◆ **WHAT YOU NEED TO DO**:
Please set down exactly the lines of the listing below from the line containing "The height and width of the screenshot is (1449, 2576)." through the line containing "Task: Click the ra value 23.01219298372888", both lines included, leaving out all other lines.
**** INFORMATION GIVEN ****
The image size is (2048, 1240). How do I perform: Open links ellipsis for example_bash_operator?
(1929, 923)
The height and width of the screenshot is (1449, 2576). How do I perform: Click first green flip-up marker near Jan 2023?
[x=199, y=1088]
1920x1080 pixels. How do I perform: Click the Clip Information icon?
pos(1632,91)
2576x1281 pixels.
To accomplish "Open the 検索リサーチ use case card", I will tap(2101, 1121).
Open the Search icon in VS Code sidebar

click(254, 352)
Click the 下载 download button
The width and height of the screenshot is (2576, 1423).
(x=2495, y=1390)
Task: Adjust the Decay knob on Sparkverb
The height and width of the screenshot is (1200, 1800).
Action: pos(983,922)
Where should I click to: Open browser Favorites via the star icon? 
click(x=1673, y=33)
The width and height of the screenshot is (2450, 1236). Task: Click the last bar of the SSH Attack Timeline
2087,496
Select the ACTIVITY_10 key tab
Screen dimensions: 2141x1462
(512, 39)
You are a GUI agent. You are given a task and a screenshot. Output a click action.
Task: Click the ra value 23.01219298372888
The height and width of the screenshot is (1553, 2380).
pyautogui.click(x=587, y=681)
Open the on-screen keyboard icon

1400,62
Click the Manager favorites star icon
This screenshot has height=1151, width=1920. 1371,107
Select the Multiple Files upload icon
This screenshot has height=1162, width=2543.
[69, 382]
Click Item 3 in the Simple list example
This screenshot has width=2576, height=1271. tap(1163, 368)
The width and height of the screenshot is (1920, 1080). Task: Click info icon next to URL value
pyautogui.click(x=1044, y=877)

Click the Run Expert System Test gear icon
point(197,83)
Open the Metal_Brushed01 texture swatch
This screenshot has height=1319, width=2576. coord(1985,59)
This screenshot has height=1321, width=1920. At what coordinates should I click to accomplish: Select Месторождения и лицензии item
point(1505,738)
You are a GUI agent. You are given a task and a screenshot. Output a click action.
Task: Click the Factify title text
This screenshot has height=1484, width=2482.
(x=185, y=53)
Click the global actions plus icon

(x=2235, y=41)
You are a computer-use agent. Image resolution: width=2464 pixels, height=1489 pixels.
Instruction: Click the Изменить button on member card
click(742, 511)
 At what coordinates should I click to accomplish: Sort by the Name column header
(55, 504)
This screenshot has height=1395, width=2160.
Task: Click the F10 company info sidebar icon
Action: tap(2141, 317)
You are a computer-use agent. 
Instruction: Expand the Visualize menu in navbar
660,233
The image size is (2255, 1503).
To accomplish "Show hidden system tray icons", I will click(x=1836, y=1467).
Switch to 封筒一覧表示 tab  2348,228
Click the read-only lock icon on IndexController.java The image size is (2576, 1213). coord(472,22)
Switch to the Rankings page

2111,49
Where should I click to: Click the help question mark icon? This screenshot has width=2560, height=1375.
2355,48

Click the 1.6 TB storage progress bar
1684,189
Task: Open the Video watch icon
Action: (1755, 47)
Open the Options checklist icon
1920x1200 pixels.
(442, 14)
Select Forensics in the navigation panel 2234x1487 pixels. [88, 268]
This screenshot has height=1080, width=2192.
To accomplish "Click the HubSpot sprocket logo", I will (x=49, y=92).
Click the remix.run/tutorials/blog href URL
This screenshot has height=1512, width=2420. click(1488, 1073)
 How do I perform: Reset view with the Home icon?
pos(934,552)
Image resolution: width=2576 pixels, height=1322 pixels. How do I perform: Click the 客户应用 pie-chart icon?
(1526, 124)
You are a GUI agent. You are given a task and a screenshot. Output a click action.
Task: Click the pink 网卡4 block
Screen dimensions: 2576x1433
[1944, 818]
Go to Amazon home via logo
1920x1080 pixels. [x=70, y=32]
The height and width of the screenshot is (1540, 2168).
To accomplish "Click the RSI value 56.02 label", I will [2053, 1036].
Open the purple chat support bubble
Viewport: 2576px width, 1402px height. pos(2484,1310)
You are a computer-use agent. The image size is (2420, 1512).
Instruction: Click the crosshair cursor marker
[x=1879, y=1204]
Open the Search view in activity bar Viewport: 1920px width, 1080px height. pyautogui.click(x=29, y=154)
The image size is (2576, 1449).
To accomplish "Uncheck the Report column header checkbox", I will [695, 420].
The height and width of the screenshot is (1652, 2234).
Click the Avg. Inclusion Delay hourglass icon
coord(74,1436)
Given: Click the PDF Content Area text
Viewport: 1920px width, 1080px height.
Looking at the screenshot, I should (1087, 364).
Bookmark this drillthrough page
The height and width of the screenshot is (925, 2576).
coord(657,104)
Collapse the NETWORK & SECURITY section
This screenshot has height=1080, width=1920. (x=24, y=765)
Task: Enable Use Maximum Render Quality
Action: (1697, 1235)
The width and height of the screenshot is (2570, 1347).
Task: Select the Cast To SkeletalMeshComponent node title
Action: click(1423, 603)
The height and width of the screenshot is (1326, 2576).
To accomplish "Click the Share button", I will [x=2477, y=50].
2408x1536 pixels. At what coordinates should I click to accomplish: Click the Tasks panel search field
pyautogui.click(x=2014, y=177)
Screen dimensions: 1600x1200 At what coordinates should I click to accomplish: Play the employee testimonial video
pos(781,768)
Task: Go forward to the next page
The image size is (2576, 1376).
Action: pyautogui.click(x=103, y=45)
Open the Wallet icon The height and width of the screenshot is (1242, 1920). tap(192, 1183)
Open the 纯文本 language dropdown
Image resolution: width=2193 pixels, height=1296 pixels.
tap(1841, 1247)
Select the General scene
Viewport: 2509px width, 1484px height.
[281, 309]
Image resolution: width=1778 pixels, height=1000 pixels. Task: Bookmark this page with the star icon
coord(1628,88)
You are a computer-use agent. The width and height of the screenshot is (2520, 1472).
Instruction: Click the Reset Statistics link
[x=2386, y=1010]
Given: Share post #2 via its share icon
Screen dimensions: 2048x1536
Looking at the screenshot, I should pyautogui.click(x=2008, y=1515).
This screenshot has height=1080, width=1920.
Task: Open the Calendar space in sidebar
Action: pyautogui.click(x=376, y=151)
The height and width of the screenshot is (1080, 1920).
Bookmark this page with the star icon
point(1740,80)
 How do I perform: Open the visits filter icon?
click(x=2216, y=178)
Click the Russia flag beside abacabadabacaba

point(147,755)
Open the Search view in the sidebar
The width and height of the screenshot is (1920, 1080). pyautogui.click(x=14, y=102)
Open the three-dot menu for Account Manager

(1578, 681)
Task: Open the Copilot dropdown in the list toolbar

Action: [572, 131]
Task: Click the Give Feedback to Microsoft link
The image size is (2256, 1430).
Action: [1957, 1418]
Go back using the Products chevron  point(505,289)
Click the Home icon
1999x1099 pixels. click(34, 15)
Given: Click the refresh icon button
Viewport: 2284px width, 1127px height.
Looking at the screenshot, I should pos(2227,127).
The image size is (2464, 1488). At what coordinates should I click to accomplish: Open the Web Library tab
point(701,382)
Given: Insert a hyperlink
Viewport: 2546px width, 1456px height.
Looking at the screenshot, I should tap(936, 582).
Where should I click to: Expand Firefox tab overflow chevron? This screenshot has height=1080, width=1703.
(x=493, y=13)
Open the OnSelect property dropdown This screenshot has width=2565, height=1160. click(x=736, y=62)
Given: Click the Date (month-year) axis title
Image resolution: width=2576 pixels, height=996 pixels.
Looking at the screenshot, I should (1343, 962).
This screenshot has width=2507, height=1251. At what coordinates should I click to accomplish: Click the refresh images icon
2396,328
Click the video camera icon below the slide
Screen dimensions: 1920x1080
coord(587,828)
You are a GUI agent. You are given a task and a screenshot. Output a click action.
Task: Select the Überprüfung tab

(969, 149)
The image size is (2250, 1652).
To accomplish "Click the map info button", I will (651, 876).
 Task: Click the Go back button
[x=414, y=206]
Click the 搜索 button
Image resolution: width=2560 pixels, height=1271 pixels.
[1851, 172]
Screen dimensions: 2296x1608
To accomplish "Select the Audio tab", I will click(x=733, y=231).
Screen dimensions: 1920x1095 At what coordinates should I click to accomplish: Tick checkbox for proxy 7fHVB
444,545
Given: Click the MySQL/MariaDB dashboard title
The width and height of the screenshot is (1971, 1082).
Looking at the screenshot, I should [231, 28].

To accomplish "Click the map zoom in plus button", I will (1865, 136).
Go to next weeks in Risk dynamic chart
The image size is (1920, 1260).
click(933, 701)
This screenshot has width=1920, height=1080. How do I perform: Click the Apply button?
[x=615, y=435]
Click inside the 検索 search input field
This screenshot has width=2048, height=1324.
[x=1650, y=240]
****
◆ **ANSWER SECTION**:
The height and width of the screenshot is (1449, 2576). How do I perform: Click first green flip-up marker near Jan 2023?
[x=199, y=1088]
1920x1080 pixels. How do I perform: Click the Clip Information icon?
pos(1632,91)
2576x1281 pixels.
To accomplish "Open the 検索リサーチ use case card", I will tap(2101, 1121).
Open the Search icon in VS Code sidebar

click(254, 352)
Click the 下载 download button
The width and height of the screenshot is (2576, 1423).
(x=2495, y=1390)
Task: Adjust the Decay knob on Sparkverb
The height and width of the screenshot is (1200, 1800).
Action: pos(983,922)
Where should I click to: Open browser Favorites via the star icon? 
click(x=1673, y=33)
The width and height of the screenshot is (2450, 1236). Task: Click the last bar of the SSH Attack Timeline
2087,496
Select the ACTIVITY_10 key tab
Screen dimensions: 2141x1462
(512, 39)
You are a GUI agent. You are given a task and a screenshot. Output a click action.
Task: Click the ra value 23.01219298372888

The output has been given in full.